I’d spent ten idyllic days in on Zanzibar’s western coast. And I mean idyllic – lush vegetation, white sandy beaches, crystal clear water, fantastic diving and no communication with the outside world.  I’d spent the entire time swinging lazily in hammocks, lying under palm trees, taking early morning walks by the Indian Ocean and eating fresh fish each evening (caught just hours ago by the locals).  Kenwa Rocks had been a perfect choice for kicking back – two restaurants, a few thatched bungalows, no loud bars and drunken tourists…the experience had left me feeling like a new woman.

But all good things must come to an end.  Heading back to the mainland, to journey up to the Serengeti, I’d arrived back in Stonestown, Zanzibar’s colourful capital.  Late that evening, I’d checked into a quiet, unassuming guesthouse not far from the centre.  Since I’d already booked my overnight boat ticket back to Dar al Salaam the following evening, I knew that tomorrow I had a full free day in the city.  I planned on taking some photographs, picking up a few essential toiletries and just losing myself in the backstreets.

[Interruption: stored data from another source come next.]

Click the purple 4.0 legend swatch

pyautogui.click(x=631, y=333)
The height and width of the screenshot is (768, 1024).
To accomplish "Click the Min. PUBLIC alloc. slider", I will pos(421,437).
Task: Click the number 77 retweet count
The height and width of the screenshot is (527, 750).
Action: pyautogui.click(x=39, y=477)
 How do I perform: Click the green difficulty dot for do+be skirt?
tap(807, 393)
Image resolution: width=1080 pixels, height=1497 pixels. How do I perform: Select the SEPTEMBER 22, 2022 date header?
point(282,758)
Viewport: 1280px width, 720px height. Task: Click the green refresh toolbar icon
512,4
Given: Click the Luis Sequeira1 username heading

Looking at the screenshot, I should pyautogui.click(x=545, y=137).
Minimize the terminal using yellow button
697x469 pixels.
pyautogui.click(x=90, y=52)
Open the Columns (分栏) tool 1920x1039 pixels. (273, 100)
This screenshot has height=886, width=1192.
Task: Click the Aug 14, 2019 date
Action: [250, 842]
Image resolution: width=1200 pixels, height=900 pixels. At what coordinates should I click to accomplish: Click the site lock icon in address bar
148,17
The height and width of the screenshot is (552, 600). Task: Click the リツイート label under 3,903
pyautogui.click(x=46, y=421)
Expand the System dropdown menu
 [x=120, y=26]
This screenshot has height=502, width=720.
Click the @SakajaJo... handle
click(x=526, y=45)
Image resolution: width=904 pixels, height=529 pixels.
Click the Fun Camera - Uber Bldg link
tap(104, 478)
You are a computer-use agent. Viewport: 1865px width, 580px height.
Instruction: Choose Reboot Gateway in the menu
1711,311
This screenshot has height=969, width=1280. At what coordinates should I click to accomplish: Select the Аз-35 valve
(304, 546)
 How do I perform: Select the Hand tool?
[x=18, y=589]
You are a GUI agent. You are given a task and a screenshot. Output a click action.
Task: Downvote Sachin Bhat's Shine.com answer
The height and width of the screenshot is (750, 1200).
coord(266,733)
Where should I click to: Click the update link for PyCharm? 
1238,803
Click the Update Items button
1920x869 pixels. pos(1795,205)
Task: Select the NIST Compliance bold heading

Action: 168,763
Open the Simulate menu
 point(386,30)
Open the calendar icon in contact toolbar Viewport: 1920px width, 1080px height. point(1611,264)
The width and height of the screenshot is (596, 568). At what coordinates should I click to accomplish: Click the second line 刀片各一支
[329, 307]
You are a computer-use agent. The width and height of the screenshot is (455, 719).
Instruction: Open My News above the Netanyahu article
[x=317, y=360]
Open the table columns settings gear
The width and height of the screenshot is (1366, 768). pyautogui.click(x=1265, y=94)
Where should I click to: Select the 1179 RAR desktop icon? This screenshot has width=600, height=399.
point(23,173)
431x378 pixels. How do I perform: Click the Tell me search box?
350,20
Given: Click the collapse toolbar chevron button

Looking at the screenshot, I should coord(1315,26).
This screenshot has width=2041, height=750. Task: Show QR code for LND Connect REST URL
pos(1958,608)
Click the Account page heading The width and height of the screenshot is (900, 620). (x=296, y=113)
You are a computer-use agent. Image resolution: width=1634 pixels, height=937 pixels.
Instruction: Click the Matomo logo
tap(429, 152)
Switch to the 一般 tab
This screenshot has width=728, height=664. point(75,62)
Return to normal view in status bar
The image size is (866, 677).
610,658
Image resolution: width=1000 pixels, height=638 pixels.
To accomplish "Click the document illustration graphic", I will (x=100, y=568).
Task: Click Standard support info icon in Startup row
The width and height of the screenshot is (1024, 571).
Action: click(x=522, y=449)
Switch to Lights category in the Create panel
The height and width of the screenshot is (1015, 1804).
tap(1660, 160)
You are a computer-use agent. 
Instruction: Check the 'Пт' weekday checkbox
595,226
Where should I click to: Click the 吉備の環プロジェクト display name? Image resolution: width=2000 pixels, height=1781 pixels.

In my bedroom the next morning, post-breakfast, I took out just enough cash from my moneybelt to see me through the day.  (I’d already paidextra for a late check out so, technically, I didn’t need to return until 6pm).  Then, as I always did, I took the belt and placed it under a heap of clothes, at the bottom of my backpack.

When you travelled in places like Africa, you had three choices – entrust your passport, cash and traveler’s cheques to the management, carry them with you at all times or lock them in your room. Over the years, I’d chosen to go with the latter approach.  I’d heard too many stories of valuables “disappearing” or wallets being returned conspicuously lighter than when they had been deposited.  And East Africa was notorious for street robberies.  I’d already met a guy who’d had a knife put to his throat at a fish market, and another who’d been held up in a Nairobi shopping mall by a gang with machine guns.  OK, I was taking a chance but, compared to my alternatives, this seemed to me the least risky option.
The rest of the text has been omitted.